### WORK TO COMPLETE
Copy out every one of the following records word for word, without changing anything.

------------------------------

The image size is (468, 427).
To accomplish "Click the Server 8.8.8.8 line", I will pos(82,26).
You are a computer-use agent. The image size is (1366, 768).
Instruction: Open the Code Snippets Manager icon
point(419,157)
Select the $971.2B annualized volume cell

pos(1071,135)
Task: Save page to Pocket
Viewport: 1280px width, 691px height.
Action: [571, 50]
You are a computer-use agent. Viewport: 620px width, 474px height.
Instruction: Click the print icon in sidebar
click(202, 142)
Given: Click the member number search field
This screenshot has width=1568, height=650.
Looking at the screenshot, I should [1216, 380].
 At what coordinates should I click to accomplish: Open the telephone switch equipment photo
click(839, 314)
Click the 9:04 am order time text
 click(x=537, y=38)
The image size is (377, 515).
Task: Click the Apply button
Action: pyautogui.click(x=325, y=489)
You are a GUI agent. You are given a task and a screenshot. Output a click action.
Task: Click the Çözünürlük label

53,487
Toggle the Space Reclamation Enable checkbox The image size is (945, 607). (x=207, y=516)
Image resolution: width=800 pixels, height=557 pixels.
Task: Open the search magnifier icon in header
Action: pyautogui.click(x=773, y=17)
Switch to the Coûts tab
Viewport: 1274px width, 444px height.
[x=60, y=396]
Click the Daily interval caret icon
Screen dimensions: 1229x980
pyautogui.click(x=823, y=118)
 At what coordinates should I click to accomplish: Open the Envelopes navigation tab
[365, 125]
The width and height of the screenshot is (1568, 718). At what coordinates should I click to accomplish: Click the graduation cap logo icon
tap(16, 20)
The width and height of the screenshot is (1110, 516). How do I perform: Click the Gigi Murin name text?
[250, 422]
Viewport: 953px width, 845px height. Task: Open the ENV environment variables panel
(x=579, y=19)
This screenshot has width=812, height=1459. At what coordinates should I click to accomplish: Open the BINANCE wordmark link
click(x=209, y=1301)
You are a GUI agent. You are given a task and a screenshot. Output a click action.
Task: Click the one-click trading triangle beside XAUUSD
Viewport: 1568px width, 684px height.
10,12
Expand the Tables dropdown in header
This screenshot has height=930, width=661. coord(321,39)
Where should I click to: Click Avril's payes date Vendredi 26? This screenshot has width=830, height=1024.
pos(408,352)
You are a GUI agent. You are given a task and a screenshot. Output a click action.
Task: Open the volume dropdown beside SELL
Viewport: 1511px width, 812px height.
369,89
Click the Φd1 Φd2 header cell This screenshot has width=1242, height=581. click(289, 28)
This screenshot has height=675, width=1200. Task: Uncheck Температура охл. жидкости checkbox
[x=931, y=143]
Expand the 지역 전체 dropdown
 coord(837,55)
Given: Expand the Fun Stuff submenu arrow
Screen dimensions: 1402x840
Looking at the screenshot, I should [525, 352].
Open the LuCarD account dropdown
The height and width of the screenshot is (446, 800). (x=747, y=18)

------------------------------

### REPLY
The image size is (468, 427).
To accomplish "Click the Server 8.8.8.8 line", I will pos(82,26).
You are a computer-use agent. The image size is (1366, 768).
Instruction: Open the Code Snippets Manager icon
point(419,157)
Select the $971.2B annualized volume cell

pos(1071,135)
Task: Save page to Pocket
Viewport: 1280px width, 691px height.
Action: [571, 50]
You are a computer-use agent. Viewport: 620px width, 474px height.
Instruction: Click the print icon in sidebar
click(202, 142)
Given: Click the member number search field
This screenshot has width=1568, height=650.
Looking at the screenshot, I should [1216, 380].
 At what coordinates should I click to accomplish: Open the telephone switch equipment photo
click(839, 314)
Click the 9:04 am order time text
 click(x=537, y=38)
The image size is (377, 515).
Task: Click the Apply button
Action: pyautogui.click(x=325, y=489)
You are a GUI agent. You are given a task and a screenshot. Output a click action.
Task: Click the Çözünürlük label

53,487
Toggle the Space Reclamation Enable checkbox The image size is (945, 607). (x=207, y=516)
Image resolution: width=800 pixels, height=557 pixels.
Task: Open the search magnifier icon in header
Action: pyautogui.click(x=773, y=17)
Switch to the Coûts tab
Viewport: 1274px width, 444px height.
[x=60, y=396]
Click the Daily interval caret icon
Screen dimensions: 1229x980
pyautogui.click(x=823, y=118)
 At what coordinates should I click to accomplish: Open the Envelopes navigation tab
[365, 125]
The width and height of the screenshot is (1568, 718). At what coordinates should I click to accomplish: Click the graduation cap logo icon
tap(16, 20)
The width and height of the screenshot is (1110, 516). How do I perform: Click the Gigi Murin name text?
[250, 422]
Viewport: 953px width, 845px height. Task: Open the ENV environment variables panel
(x=579, y=19)
This screenshot has width=812, height=1459. At what coordinates should I click to accomplish: Open the BINANCE wordmark link
click(x=209, y=1301)
You are a GUI agent. You are given a task and a screenshot. Output a click action.
Task: Click the one-click trading triangle beside XAUUSD
Viewport: 1568px width, 684px height.
10,12
Expand the Tables dropdown in header
This screenshot has height=930, width=661. coord(321,39)
Where should I click to: Click Avril's payes date Vendredi 26? This screenshot has width=830, height=1024.
pos(408,352)
You are a GUI agent. You are given a task and a screenshot. Output a click action.
Task: Open the volume dropdown beside SELL
Viewport: 1511px width, 812px height.
369,89
Click the Φd1 Φd2 header cell This screenshot has width=1242, height=581. click(289, 28)
This screenshot has height=675, width=1200. Task: Uncheck Температура охл. жидкости checkbox
[x=931, y=143]
Expand the 지역 전체 dropdown
 coord(837,55)
Given: Expand the Fun Stuff submenu arrow
Screen dimensions: 1402x840
Looking at the screenshot, I should [525, 352].
Open the LuCarD account dropdown
The height and width of the screenshot is (446, 800). (x=747, y=18)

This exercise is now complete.